## Set exercise
Please return all of the material below word for word, keeping every line as it stands.

----

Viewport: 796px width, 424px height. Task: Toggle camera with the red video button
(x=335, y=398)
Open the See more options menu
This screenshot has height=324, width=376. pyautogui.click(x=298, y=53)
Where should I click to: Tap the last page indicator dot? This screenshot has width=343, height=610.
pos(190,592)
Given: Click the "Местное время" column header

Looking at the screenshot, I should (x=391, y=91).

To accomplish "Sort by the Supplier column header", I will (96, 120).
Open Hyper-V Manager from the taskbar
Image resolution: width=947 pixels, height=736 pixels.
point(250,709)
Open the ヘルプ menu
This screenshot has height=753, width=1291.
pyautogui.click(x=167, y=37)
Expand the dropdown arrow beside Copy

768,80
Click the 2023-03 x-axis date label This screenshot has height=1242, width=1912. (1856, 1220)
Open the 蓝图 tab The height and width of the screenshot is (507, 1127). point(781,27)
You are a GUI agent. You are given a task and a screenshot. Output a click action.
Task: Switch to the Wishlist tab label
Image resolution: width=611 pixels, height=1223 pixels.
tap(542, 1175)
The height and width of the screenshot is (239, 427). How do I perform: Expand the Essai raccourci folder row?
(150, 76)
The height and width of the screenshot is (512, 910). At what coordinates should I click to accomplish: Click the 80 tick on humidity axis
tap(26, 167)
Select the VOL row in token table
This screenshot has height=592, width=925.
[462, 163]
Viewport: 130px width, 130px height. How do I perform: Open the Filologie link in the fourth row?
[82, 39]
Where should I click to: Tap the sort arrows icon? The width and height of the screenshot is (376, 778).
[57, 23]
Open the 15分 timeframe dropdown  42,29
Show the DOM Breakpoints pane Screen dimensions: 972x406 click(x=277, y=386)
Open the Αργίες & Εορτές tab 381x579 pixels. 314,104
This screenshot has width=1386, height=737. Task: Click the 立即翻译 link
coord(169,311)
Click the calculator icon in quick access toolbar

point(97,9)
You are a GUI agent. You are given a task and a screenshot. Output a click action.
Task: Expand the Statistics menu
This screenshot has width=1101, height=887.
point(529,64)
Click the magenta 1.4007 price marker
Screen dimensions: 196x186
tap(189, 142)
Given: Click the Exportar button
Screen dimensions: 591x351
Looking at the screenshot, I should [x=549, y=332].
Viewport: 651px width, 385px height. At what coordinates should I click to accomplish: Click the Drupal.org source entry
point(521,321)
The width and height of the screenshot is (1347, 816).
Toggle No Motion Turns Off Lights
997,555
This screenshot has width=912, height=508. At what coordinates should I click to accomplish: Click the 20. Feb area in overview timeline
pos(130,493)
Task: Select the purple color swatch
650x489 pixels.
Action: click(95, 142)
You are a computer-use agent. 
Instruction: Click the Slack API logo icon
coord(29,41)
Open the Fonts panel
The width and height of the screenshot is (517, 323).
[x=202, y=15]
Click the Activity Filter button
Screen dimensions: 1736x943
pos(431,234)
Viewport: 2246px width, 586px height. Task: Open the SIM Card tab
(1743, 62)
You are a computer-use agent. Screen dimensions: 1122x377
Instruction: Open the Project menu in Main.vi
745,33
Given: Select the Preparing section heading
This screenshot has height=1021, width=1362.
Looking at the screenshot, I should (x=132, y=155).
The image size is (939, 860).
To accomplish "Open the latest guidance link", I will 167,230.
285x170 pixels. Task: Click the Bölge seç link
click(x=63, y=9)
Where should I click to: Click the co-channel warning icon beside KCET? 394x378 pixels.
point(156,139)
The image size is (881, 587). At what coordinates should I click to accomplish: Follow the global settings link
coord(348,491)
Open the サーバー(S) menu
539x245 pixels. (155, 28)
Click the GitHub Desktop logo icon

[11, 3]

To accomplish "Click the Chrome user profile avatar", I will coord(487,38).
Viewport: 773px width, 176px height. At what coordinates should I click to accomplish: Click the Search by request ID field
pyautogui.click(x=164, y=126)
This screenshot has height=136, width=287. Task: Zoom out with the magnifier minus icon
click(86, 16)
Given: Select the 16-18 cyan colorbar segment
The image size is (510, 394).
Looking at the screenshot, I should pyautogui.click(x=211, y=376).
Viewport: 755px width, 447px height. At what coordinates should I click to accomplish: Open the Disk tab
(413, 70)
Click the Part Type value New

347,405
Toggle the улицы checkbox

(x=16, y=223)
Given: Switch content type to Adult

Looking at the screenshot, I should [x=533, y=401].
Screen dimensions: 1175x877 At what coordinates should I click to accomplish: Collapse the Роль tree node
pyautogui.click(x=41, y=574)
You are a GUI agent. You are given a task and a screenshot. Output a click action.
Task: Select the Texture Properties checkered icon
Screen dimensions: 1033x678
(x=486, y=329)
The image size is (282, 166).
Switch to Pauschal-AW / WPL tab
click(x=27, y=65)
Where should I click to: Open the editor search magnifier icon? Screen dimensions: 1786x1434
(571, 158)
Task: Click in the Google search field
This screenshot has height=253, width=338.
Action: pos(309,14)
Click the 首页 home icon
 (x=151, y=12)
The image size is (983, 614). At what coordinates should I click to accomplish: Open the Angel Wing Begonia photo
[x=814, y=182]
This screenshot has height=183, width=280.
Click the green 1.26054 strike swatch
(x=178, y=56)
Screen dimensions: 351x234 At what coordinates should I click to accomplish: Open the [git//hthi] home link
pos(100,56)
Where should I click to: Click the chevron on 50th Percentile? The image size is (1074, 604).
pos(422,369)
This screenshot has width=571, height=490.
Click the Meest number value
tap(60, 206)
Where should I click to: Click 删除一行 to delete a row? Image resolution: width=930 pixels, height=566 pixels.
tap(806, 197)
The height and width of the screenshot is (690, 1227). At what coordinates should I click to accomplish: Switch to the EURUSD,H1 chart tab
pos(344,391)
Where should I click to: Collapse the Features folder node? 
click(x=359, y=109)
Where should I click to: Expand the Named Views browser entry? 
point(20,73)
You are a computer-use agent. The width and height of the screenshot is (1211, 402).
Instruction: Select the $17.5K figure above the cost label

----

## Output of the task
Viewport: 796px width, 424px height. Task: Toggle camera with the red video button
(x=335, y=398)
Open the See more options menu
This screenshot has height=324, width=376. pyautogui.click(x=298, y=53)
Where should I click to: Tap the last page indicator dot? This screenshot has width=343, height=610.
pos(190,592)
Given: Click the "Местное время" column header

Looking at the screenshot, I should (x=391, y=91).

To accomplish "Sort by the Supplier column header", I will (96, 120).
Open Hyper-V Manager from the taskbar
Image resolution: width=947 pixels, height=736 pixels.
point(250,709)
Open the ヘルプ menu
This screenshot has height=753, width=1291.
pyautogui.click(x=167, y=37)
Expand the dropdown arrow beside Copy

768,80
Click the 2023-03 x-axis date label This screenshot has height=1242, width=1912. (1856, 1220)
Open the 蓝图 tab The height and width of the screenshot is (507, 1127). point(781,27)
You are a GUI agent. You are given a task and a screenshot. Output a click action.
Task: Switch to the Wishlist tab label
Image resolution: width=611 pixels, height=1223 pixels.
tap(542, 1175)
The height and width of the screenshot is (239, 427). How do I perform: Expand the Essai raccourci folder row?
(150, 76)
The height and width of the screenshot is (512, 910). At what coordinates should I click to accomplish: Click the 80 tick on humidity axis
tap(26, 167)
Select the VOL row in token table
This screenshot has height=592, width=925.
[462, 163]
Viewport: 130px width, 130px height. How do I perform: Open the Filologie link in the fourth row?
[82, 39]
Where should I click to: Tap the sort arrows icon? The width and height of the screenshot is (376, 778).
[57, 23]
Open the 15分 timeframe dropdown  42,29
Show the DOM Breakpoints pane Screen dimensions: 972x406 click(x=277, y=386)
Open the Αργίες & Εορτές tab 381x579 pixels. 314,104
This screenshot has width=1386, height=737. Task: Click the 立即翻译 link
coord(169,311)
Click the calculator icon in quick access toolbar

point(97,9)
You are a GUI agent. You are given a task and a screenshot. Output a click action.
Task: Expand the Statistics menu
This screenshot has width=1101, height=887.
point(529,64)
Click the magenta 1.4007 price marker
Screen dimensions: 196x186
tap(189, 142)
Given: Click the Exportar button
Screen dimensions: 591x351
Looking at the screenshot, I should [x=549, y=332].
Viewport: 651px width, 385px height. At what coordinates should I click to accomplish: Click the Drupal.org source entry
point(521,321)
The width and height of the screenshot is (1347, 816).
Toggle No Motion Turns Off Lights
997,555
This screenshot has width=912, height=508. At what coordinates should I click to accomplish: Click the 20. Feb area in overview timeline
pos(130,493)
Task: Select the purple color swatch
650x489 pixels.
Action: click(95, 142)
You are a computer-use agent. 
Instruction: Click the Slack API logo icon
coord(29,41)
Open the Fonts panel
The width and height of the screenshot is (517, 323).
[x=202, y=15]
Click the Activity Filter button
Screen dimensions: 1736x943
pos(431,234)
Viewport: 2246px width, 586px height. Task: Open the SIM Card tab
(1743, 62)
You are a computer-use agent. Screen dimensions: 1122x377
Instruction: Open the Project menu in Main.vi
745,33
Given: Select the Preparing section heading
This screenshot has height=1021, width=1362.
Looking at the screenshot, I should (x=132, y=155).
The image size is (939, 860).
To accomplish "Open the latest guidance link", I will 167,230.
285x170 pixels. Task: Click the Bölge seç link
click(x=63, y=9)
Where should I click to: Click the co-channel warning icon beside KCET? 394x378 pixels.
point(156,139)
The image size is (881, 587). At what coordinates should I click to accomplish: Follow the global settings link
coord(348,491)
Open the サーバー(S) menu
539x245 pixels. (155, 28)
Click the GitHub Desktop logo icon

[11, 3]

To accomplish "Click the Chrome user profile avatar", I will coord(487,38).
Viewport: 773px width, 176px height. At what coordinates should I click to accomplish: Click the Search by request ID field
pyautogui.click(x=164, y=126)
This screenshot has height=136, width=287. Task: Zoom out with the magnifier minus icon
click(86, 16)
Given: Select the 16-18 cyan colorbar segment
The image size is (510, 394).
Looking at the screenshot, I should pyautogui.click(x=211, y=376).
Viewport: 755px width, 447px height. At what coordinates should I click to accomplish: Open the Disk tab
(413, 70)
Click the Part Type value New

347,405
Toggle the улицы checkbox

(x=16, y=223)
Given: Switch content type to Adult

Looking at the screenshot, I should [x=533, y=401].
Screen dimensions: 1175x877 At what coordinates should I click to accomplish: Collapse the Роль tree node
pyautogui.click(x=41, y=574)
You are a GUI agent. You are given a task and a screenshot. Output a click action.
Task: Select the Texture Properties checkered icon
Screen dimensions: 1033x678
(x=486, y=329)
The image size is (282, 166).
Switch to Pauschal-AW / WPL tab
click(x=27, y=65)
Where should I click to: Open the editor search magnifier icon? Screen dimensions: 1786x1434
(571, 158)
Task: Click in the Google search field
This screenshot has height=253, width=338.
Action: pos(309,14)
Click the 首页 home icon
 (x=151, y=12)
The image size is (983, 614). At what coordinates should I click to accomplish: Open the Angel Wing Begonia photo
[x=814, y=182]
This screenshot has height=183, width=280.
Click the green 1.26054 strike swatch
(x=178, y=56)
Screen dimensions: 351x234 At what coordinates should I click to accomplish: Open the [git//hthi] home link
pos(100,56)
Where should I click to: Click the chevron on 50th Percentile? The image size is (1074, 604).
pos(422,369)
This screenshot has width=571, height=490.
Click the Meest number value
tap(60, 206)
Where should I click to: Click 删除一行 to delete a row? Image resolution: width=930 pixels, height=566 pixels.
tap(806, 197)
The height and width of the screenshot is (690, 1227). At what coordinates should I click to accomplish: Switch to the EURUSD,H1 chart tab
pos(344,391)
Where should I click to: Collapse the Features folder node? 
click(x=359, y=109)
Where should I click to: Expand the Named Views browser entry? 
point(20,73)
You are a computer-use agent. The width and height of the screenshot is (1211, 402).
Instruction: Select the $17.5K figure above the cost label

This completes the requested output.